Football stadium in Santiago del Estero, Argentina

Estadio Alfredo Terrera is a stadium located in the city of Santiago del Estero in the homonymous province of Argentina. The stadium was inaugurated on 21 October 1946, has a capacity of 20,000 spectators, and is the home ground of local C.A. Central Córdoba.

The stadium was refurbished after the team promoted to Primera División as the only representative of the province. The stadium's improvements were made to fulfil the requirements of AFA and Conmebol.

== History ==
The first field of Central Córdoba was a land granted by the Brader family. It was located in the "Barrio Villa Dina" close to the Córdoba Central Railway tracks.

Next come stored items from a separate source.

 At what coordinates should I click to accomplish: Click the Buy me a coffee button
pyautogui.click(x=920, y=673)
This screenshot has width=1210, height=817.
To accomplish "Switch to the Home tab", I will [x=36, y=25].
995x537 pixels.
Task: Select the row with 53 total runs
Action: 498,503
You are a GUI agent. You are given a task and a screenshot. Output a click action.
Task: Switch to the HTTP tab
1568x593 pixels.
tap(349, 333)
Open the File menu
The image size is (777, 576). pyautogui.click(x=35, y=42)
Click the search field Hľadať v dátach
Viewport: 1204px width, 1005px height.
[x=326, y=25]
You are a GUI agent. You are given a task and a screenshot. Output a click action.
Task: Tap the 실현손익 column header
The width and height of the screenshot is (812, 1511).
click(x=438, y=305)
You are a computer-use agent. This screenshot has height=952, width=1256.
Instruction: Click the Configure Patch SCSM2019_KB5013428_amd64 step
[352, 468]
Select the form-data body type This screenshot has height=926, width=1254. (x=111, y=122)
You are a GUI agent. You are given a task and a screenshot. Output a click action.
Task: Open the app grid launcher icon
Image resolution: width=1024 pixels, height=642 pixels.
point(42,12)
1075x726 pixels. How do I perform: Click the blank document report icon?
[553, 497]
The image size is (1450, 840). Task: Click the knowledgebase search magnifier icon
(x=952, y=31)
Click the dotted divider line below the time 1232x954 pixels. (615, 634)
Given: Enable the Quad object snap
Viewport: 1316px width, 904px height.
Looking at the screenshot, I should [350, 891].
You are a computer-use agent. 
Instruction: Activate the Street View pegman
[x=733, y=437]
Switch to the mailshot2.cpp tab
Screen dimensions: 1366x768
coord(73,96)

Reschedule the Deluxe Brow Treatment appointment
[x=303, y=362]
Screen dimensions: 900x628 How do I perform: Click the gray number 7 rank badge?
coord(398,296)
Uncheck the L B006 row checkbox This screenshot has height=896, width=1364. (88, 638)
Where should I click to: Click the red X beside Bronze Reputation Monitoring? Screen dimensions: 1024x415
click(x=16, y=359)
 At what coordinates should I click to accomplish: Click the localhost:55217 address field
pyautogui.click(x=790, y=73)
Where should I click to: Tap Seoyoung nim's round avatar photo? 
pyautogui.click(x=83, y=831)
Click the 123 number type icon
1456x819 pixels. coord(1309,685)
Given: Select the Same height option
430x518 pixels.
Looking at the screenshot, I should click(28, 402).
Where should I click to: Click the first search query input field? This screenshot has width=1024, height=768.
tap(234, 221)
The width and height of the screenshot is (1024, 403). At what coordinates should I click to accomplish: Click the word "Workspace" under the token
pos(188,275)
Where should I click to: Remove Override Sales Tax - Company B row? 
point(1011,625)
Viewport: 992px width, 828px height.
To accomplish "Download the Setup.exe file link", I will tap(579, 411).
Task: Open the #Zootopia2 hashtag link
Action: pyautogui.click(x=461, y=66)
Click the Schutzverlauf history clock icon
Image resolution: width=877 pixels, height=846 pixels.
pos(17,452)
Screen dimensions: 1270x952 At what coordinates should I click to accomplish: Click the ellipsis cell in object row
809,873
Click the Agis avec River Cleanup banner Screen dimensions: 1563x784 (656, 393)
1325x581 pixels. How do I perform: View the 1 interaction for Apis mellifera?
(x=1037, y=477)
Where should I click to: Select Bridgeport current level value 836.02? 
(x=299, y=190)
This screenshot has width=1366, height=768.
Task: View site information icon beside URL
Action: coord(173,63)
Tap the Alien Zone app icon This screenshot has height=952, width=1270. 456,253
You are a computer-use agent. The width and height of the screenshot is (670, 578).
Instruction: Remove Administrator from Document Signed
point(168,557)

In 1920, with Nicanor Salvatierra as major of Santiago del Estero, a land close to Club Santiago was donated. Nevertheless, the club could not use the field for economic reasons. That same year Central Córdoba established in Barrio Oeste, more precisely to a land on 12 de Octobre and Sarmiento streets.

It was not until 1929 when Central Córdoba could get an own land to build their stadium, after Nicanor Salvatierra requested the government of Santiago del Estero the release of a sports field on Pedro Gallo and San Luis (nowadays Granadero Saavedra) streets. The request was approved so the club inaugurated the stadium in 1946. Before the donation, the land was used by students of Colegio Nacional during their physical education classes.

Some stories say that Estadio Alfredo Terrera was erected on a land where a cemetery had previously existed. This belief is based on words from former executives of the club who stated that "a lot of bones were found when the playing surface was levelled". According to their testimonies, "more bones were found where the grandstands were built".